Task description: Search term "computer": copy each line of the records that contains it.

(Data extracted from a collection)
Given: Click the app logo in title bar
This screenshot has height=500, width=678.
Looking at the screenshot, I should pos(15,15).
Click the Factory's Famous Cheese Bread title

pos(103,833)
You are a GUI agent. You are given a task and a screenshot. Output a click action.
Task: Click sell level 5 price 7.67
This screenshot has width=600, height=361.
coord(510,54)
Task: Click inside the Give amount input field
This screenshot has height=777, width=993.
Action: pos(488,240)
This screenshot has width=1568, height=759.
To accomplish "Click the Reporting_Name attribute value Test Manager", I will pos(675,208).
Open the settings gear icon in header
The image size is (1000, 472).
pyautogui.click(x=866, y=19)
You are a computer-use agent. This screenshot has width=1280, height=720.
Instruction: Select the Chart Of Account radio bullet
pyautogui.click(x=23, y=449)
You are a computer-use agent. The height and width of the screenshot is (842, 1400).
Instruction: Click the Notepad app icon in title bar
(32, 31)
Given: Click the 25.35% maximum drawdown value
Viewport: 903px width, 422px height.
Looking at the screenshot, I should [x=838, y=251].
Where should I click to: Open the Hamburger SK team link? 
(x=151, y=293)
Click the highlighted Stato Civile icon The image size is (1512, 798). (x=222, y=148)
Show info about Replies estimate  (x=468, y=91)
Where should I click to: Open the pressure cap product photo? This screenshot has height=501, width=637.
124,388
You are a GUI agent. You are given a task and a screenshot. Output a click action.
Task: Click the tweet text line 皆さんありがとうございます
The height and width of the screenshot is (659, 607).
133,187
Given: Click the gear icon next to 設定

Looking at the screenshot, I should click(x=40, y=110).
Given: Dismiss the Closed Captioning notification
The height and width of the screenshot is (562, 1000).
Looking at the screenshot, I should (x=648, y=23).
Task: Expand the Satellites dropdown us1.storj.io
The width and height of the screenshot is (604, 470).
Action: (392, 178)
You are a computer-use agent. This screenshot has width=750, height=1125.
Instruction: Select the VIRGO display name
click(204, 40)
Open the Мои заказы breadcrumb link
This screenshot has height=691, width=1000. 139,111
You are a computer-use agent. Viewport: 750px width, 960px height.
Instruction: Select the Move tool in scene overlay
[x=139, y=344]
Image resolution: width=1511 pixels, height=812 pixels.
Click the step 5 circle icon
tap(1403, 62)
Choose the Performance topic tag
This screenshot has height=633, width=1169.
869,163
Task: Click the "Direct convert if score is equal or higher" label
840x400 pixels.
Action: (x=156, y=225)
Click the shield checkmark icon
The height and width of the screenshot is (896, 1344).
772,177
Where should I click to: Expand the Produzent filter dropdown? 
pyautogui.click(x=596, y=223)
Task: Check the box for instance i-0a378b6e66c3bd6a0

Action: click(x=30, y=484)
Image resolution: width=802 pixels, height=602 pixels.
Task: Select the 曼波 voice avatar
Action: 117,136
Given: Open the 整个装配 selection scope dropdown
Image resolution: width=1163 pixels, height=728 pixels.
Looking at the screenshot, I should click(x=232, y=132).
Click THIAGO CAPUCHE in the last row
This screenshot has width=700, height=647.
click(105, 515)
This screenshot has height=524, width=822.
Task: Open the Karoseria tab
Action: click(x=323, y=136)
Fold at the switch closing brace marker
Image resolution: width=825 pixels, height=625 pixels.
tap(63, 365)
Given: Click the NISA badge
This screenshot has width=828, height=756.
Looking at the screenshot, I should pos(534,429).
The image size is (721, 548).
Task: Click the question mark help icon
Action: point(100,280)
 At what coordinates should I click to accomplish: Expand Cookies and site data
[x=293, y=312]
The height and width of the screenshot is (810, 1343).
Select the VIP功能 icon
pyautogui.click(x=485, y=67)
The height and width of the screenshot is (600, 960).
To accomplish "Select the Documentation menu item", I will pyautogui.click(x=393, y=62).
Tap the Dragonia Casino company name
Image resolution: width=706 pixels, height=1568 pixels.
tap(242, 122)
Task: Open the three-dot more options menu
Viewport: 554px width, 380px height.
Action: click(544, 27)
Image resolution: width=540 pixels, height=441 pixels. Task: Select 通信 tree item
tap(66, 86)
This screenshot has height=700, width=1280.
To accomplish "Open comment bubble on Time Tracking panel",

Worked solution:
You are a computer-use agent. This screenshot has width=1280, height=720.
You are a computer-use agent. The height and width of the screenshot is (842, 1400).
You are a computer-use agent. This screenshot has width=750, height=1125.
You are a computer-use agent. Viewport: 750px width, 960px height.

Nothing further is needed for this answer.